* ANFORDERUNG: Kannst du die gesamte Auflistung unten Zeile für Zeile wortgetreu wiedergeben?
════
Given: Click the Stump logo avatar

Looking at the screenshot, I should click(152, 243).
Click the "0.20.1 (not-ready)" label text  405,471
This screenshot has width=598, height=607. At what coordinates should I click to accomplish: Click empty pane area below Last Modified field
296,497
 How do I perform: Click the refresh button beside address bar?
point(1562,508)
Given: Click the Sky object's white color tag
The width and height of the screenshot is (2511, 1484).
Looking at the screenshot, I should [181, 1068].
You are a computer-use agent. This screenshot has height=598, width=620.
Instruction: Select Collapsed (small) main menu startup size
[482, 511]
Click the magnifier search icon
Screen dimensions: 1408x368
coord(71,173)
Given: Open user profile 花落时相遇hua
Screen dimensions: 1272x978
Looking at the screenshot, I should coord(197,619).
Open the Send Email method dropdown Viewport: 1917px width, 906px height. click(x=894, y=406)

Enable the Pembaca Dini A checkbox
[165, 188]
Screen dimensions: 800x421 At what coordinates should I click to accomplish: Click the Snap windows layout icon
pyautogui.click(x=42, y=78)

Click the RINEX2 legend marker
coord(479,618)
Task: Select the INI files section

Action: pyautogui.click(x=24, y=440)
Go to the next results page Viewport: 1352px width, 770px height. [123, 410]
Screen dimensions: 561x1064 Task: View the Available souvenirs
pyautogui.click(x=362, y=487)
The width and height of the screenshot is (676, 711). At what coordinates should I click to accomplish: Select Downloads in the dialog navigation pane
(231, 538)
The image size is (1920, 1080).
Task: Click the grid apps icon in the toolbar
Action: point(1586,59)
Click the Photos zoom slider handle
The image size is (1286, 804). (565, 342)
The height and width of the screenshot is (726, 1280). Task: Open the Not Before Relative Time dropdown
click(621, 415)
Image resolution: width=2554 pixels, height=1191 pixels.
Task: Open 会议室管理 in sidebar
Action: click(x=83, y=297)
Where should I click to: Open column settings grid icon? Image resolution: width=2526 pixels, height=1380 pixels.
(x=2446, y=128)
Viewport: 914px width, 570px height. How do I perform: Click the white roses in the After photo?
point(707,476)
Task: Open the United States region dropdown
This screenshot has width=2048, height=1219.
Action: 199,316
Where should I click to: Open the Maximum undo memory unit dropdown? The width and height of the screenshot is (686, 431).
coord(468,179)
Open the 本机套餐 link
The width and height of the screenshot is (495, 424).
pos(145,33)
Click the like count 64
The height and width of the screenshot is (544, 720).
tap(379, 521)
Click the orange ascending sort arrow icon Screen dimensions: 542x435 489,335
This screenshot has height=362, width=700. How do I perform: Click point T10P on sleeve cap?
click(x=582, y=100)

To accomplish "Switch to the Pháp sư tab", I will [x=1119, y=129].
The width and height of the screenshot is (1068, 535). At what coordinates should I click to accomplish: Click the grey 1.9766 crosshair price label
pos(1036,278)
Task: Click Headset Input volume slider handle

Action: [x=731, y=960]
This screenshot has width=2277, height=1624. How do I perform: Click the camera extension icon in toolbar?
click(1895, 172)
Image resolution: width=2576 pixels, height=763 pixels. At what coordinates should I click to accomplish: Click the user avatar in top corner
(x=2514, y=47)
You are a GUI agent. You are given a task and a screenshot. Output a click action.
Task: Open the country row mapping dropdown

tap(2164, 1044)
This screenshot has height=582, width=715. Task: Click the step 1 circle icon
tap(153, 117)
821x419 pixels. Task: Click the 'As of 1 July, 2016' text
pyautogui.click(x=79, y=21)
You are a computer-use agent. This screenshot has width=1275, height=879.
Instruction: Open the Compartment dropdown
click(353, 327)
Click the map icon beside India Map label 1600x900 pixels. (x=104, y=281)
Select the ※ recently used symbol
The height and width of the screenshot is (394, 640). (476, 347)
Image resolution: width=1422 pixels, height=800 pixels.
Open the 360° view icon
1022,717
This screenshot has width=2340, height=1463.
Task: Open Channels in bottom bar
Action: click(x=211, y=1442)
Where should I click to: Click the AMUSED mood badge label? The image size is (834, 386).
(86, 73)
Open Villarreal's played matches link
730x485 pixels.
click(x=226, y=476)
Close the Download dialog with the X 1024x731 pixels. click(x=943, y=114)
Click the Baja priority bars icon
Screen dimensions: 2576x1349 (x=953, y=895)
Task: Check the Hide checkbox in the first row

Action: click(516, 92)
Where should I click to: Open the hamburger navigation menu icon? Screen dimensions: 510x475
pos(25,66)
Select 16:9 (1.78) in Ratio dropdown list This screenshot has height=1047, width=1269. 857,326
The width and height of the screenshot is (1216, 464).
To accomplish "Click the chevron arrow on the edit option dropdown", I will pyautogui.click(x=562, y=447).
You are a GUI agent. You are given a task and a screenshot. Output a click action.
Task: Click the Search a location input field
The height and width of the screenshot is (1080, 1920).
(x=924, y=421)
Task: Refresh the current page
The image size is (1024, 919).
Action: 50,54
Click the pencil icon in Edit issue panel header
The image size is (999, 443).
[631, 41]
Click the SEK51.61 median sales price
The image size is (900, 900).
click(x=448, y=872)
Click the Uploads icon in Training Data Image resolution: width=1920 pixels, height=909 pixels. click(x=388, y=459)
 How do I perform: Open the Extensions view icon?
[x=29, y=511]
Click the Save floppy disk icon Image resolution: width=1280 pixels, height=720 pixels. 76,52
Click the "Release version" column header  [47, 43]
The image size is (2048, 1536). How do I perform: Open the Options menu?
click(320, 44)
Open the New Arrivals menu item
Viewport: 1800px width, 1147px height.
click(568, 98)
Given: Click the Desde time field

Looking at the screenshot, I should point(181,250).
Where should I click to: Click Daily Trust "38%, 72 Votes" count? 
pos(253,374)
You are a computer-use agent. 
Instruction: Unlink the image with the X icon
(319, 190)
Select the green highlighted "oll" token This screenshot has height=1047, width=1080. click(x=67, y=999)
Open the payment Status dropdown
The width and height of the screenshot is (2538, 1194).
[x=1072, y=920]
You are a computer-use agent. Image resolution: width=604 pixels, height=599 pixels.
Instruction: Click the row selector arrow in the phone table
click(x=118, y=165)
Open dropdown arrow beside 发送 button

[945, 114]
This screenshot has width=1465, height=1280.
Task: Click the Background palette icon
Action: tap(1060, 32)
════
* ENDERGEBNIS:
Given: Click the Stump logo avatar

Looking at the screenshot, I should click(152, 243).
Click the "0.20.1 (not-ready)" label text  405,471
This screenshot has width=598, height=607. At what coordinates should I click to accomplish: Click empty pane area below Last Modified field
296,497
 How do I perform: Click the refresh button beside address bar?
point(1562,508)
Given: Click the Sky object's white color tag
The width and height of the screenshot is (2511, 1484).
Looking at the screenshot, I should [181, 1068].
You are a computer-use agent. This screenshot has height=598, width=620.
Instruction: Select Collapsed (small) main menu startup size
[482, 511]
Click the magnifier search icon
Screen dimensions: 1408x368
coord(71,173)
Given: Open user profile 花落时相遇hua
Screen dimensions: 1272x978
Looking at the screenshot, I should coord(197,619).
Open the Send Email method dropdown Viewport: 1917px width, 906px height. click(x=894, y=406)

Enable the Pembaca Dini A checkbox
[165, 188]
Screen dimensions: 800x421 At what coordinates should I click to accomplish: Click the Snap windows layout icon
pyautogui.click(x=42, y=78)

Click the RINEX2 legend marker
coord(479,618)
Task: Select the INI files section

Action: pyautogui.click(x=24, y=440)
Go to the next results page Viewport: 1352px width, 770px height. [123, 410]
Screen dimensions: 561x1064 Task: View the Available souvenirs
pyautogui.click(x=362, y=487)
The width and height of the screenshot is (676, 711). At what coordinates should I click to accomplish: Select Downloads in the dialog navigation pane
(231, 538)
The image size is (1920, 1080).
Task: Click the grid apps icon in the toolbar
Action: point(1586,59)
Click the Photos zoom slider handle
The image size is (1286, 804). (565, 342)
The height and width of the screenshot is (726, 1280). Task: Open the Not Before Relative Time dropdown
click(621, 415)
Image resolution: width=2554 pixels, height=1191 pixels.
Task: Open 会议室管理 in sidebar
Action: click(x=83, y=297)
Where should I click to: Open column settings grid icon? Image resolution: width=2526 pixels, height=1380 pixels.
(x=2446, y=128)
Viewport: 914px width, 570px height. How do I perform: Click the white roses in the After photo?
point(707,476)
Task: Open the United States region dropdown
This screenshot has width=2048, height=1219.
Action: 199,316
Where should I click to: Open the Maximum undo memory unit dropdown? The width and height of the screenshot is (686, 431).
coord(468,179)
Open the 本机套餐 link
The width and height of the screenshot is (495, 424).
pos(145,33)
Click the like count 64
The height and width of the screenshot is (544, 720).
tap(379, 521)
Click the orange ascending sort arrow icon Screen dimensions: 542x435 489,335
This screenshot has height=362, width=700. How do I perform: Click point T10P on sleeve cap?
click(x=582, y=100)

To accomplish "Switch to the Pháp sư tab", I will [x=1119, y=129].
The width and height of the screenshot is (1068, 535). At what coordinates should I click to accomplish: Click the grey 1.9766 crosshair price label
pos(1036,278)
Task: Click Headset Input volume slider handle

Action: [x=731, y=960]
This screenshot has width=2277, height=1624. How do I perform: Click the camera extension icon in toolbar?
click(1895, 172)
Image resolution: width=2576 pixels, height=763 pixels. At what coordinates should I click to accomplish: Click the user avatar in top corner
(x=2514, y=47)
You are a GUI agent. You are given a task and a screenshot. Output a click action.
Task: Open the country row mapping dropdown

tap(2164, 1044)
This screenshot has height=582, width=715. Task: Click the step 1 circle icon
tap(153, 117)
821x419 pixels. Task: Click the 'As of 1 July, 2016' text
pyautogui.click(x=79, y=21)
You are a computer-use agent. This screenshot has width=1275, height=879.
Instruction: Open the Compartment dropdown
click(353, 327)
Click the map icon beside India Map label 1600x900 pixels. (x=104, y=281)
Select the ※ recently used symbol
The height and width of the screenshot is (394, 640). (476, 347)
Image resolution: width=1422 pixels, height=800 pixels.
Open the 360° view icon
1022,717
This screenshot has width=2340, height=1463.
Task: Open Channels in bottom bar
Action: click(x=211, y=1442)
Where should I click to: Click the AMUSED mood badge label? The image size is (834, 386).
(86, 73)
Open Villarreal's played matches link
730x485 pixels.
click(x=226, y=476)
Close the Download dialog with the X 1024x731 pixels. click(x=943, y=114)
Click the Baja priority bars icon
Screen dimensions: 2576x1349 (x=953, y=895)
Task: Check the Hide checkbox in the first row

Action: click(516, 92)
Where should I click to: Open the hamburger navigation menu icon? Screen dimensions: 510x475
pos(25,66)
Select 16:9 (1.78) in Ratio dropdown list This screenshot has height=1047, width=1269. 857,326
The width and height of the screenshot is (1216, 464).
To accomplish "Click the chevron arrow on the edit option dropdown", I will pyautogui.click(x=562, y=447).
You are a GUI agent. You are given a task and a screenshot. Output a click action.
Task: Click the Search a location input field
The height and width of the screenshot is (1080, 1920).
(x=924, y=421)
Task: Refresh the current page
The image size is (1024, 919).
Action: 50,54
Click the pencil icon in Edit issue panel header
The image size is (999, 443).
[631, 41]
Click the SEK51.61 median sales price
The image size is (900, 900).
click(x=448, y=872)
Click the Uploads icon in Training Data Image resolution: width=1920 pixels, height=909 pixels. click(x=388, y=459)
 How do I perform: Open the Extensions view icon?
[x=29, y=511]
Click the Save floppy disk icon Image resolution: width=1280 pixels, height=720 pixels. 76,52
Click the "Release version" column header  [47, 43]
The image size is (2048, 1536). How do I perform: Open the Options menu?
click(320, 44)
Open the New Arrivals menu item
Viewport: 1800px width, 1147px height.
click(568, 98)
Given: Click the Desde time field

Looking at the screenshot, I should point(181,250).
Where should I click to: Click Daily Trust "38%, 72 Votes" count? 
pos(253,374)
You are a computer-use agent. 
Instruction: Unlink the image with the X icon
(319, 190)
Select the green highlighted "oll" token This screenshot has height=1047, width=1080. click(x=67, y=999)
Open the payment Status dropdown
The width and height of the screenshot is (2538, 1194).
[x=1072, y=920]
You are a computer-use agent. Image resolution: width=604 pixels, height=599 pixels.
Instruction: Click the row selector arrow in the phone table
click(x=118, y=165)
Open dropdown arrow beside 发送 button

[945, 114]
This screenshot has width=1465, height=1280.
Task: Click the Background palette icon
Action: tap(1060, 32)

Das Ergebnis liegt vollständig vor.